Samedi, des détenus ont saccagé un local. Le comité de la Ligue des droits de l'homme dénonce la passivité des autorités face à leur désespoir.
Samedi vers 11 h 15, ce qui semble être un mouvement de révolte a démarré dans le centre de détention administrative de Frambois, géré par Genève, Vaud et Neuchâtel, où sont enfermés des requérants d'asile déboutés ou frappés d'une non-entrée en matière, en attente d'expulsion. Selon le porte-parole de la police Jean-Philippe Brandt, une quinzaine de détenus ont été impliqués. Ces violences ont démarré en raison d'un «antagonisme» entre un groupe de Géorgiens et un autre d'Africains, selon le policier. Le Collectif droit de rester et la Ligue des droits de l'homme inscrivent ces événements dans le contexte alarmant de désespoir à Frambois. «A l'arrivée de la Brigade de sécurité, un groupe d'Africains était retranché dans la cuisine, explique M. Brandt. Ils avaient répandu partout de l'huile ainsi que sur eux-mêmes, et avaient saccagé le local.» Les pompiers ont aussi été mobilisés, mais par mesure de précaution et non parce que les détenus auraient menacé de s'immoler. A 13 h 30, le calme est revenu. Aucun blessé n'est à déplorer. «Plusieurs patrouilles» ont été dépêchées en tenues anti-émeute, mais l'usage de la contrainte n'a pas été utile.
La Ligue pas surprise
Pour en savoir plus, la police renvoie aux responsables du centre de Frambois, qui dévient vers le Département de la sécurité, de la police et de l'environnement. Mais l'administration était fermée comme il se doit.

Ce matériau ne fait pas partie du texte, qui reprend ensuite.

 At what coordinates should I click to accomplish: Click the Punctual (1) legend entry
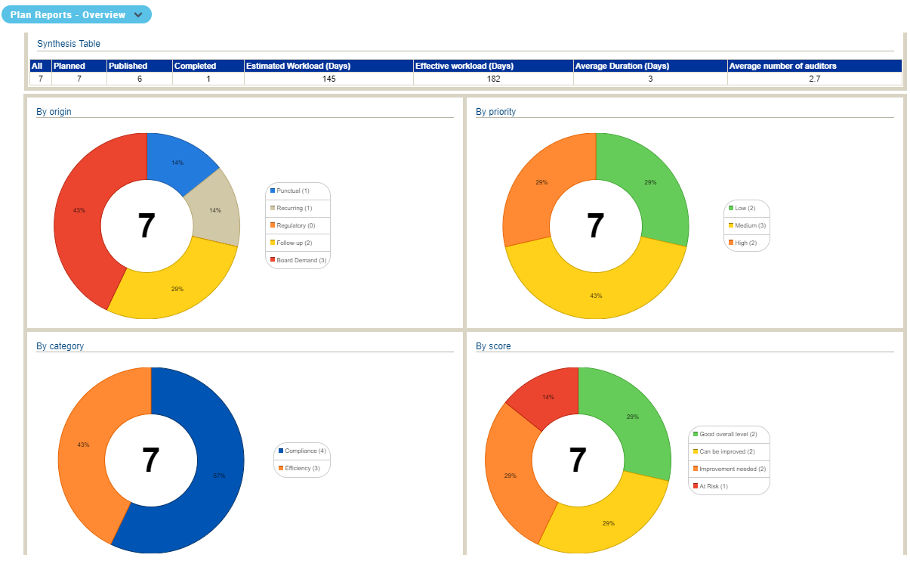(293, 191)
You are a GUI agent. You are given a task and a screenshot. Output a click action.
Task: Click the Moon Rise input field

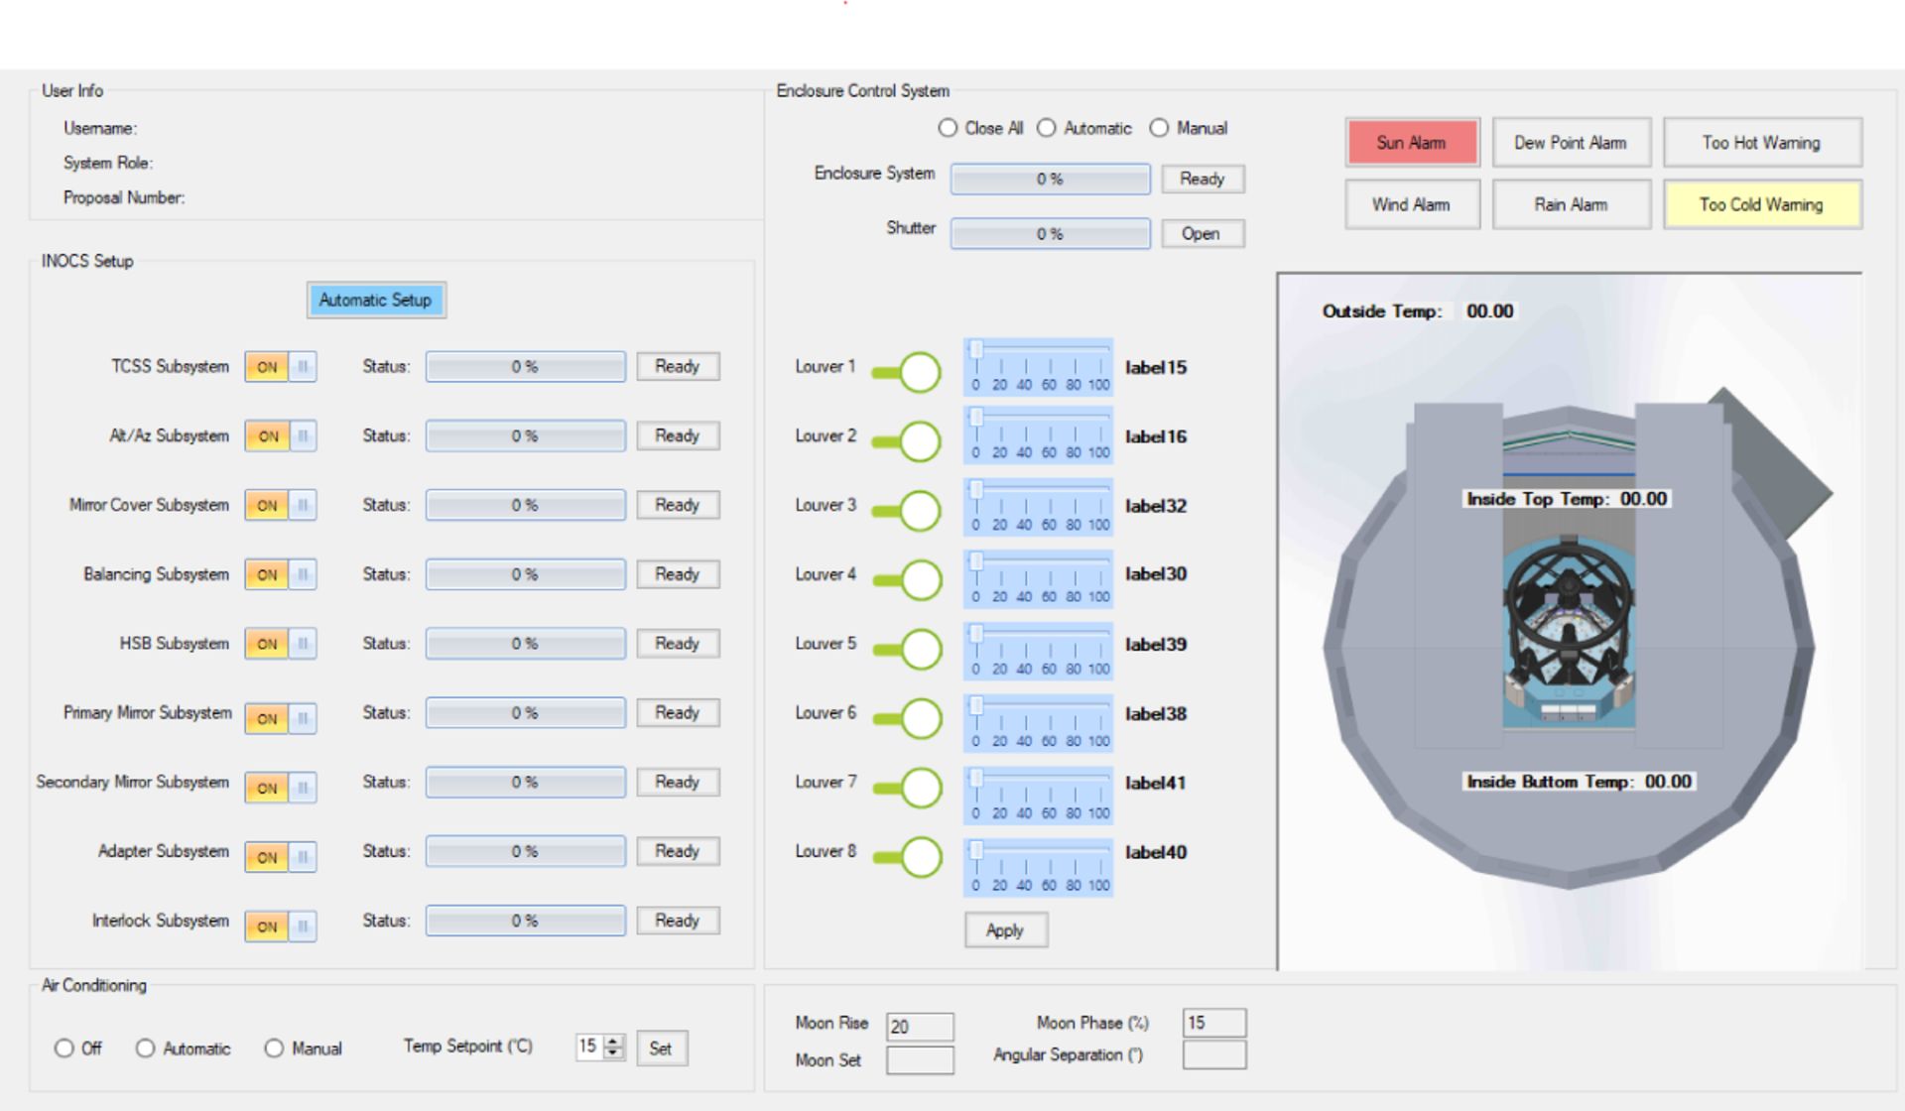(x=920, y=1027)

La Ligue des droits de l'homme sait peu de choses des événements: «En appelant par téléphone un détenu samedi nous avons su que deux d'entre eux étaient très énervés et que la police était sur le point d'intervenir. Nous avons entendu des cris. Par la suite, la ligne téléphonique de Frambois était coupée. Les instigateurs ont étés enfermés en cellule pour calmer le jeu. Ce qui s'est passé est grave et nous déplorons cette violence», commente Orlane Varesano, membre du comité.
Mais celle-ci se dit tout sauf surprise. «Vendredi, j'étais à Frambois et j'ai calmé pendant une heure un détenu au bord du désespoir et dont les propos étaient violents.» La Ligue comptait alerter en ce début de semaine la Commission parlementaire des visiteurs de prison de la situation à Frambois.
Car les signes avant-coureurs se multipliaient depuis plusieurs semaines, selon la militante. «Frambois est une cocotte-minute. Les Conseils d'Etat genevois et vaudois étaient au courant et n'ont pris aucune mesure.»
Deux tentatives de suicide
Mme Varesano fait état de deux tentatives de suicide, de cas de mutilation, de grève de la faim et de dépressions graves. «Le 22 septembre, un Géorgien qui devait ce jour-là être expulsé s'est taillé les veines. Il a été secouru par un gardien, ses plaies ont été pansées, puis il a été emmené à l'aéroport par la police qui a quand même tenté de le renvoyer. Il a une femme et un enfant! La politique d'asile ne tient aucun compte de la dimension humaine!»
L'autre tentative de suicide concerne le détenu d'origine africaine avec qui Mme Varesano a parlé vendredi. Il a selon elle tenté de se tuer le 14 septembre, puis a passé une semaine au centre psychiatrique de Belle-Idée. «Il est à Frambois depuis février et son dossier est bloqué par un problème de reconnaissance de nationalité, sans qu'il ne soit informé de l'avancée des procédures. Les autorités savaient que cette reconnaissance par son pays serait problématique mais ont quand même décidé la détention, qui l'a brisé.»
Sans savoir combien de temps ils seront enfermés et sans en comprendre la raison – ils ne sont pas des criminels et jugent leur sort injuste –, les détenus sont exposés à une vive détresse sans que l'encadrement psychologique soit suffisant, témoigne la Ligue des droits de l'homme. Cette détresse est due au principe très violent de la détention administrative, nourrie par un sentiment d'injustice et d'abandon, affirme Mme Varesano. Il ne faudrait pas recourir à cette mesure, et encore moins à son automatisme, ajoute-t-elle.
Les deux personnes qui ont tenté de se suicider auraient été partie prenante des violences samedi. Hier, le calme régnait à Frambois.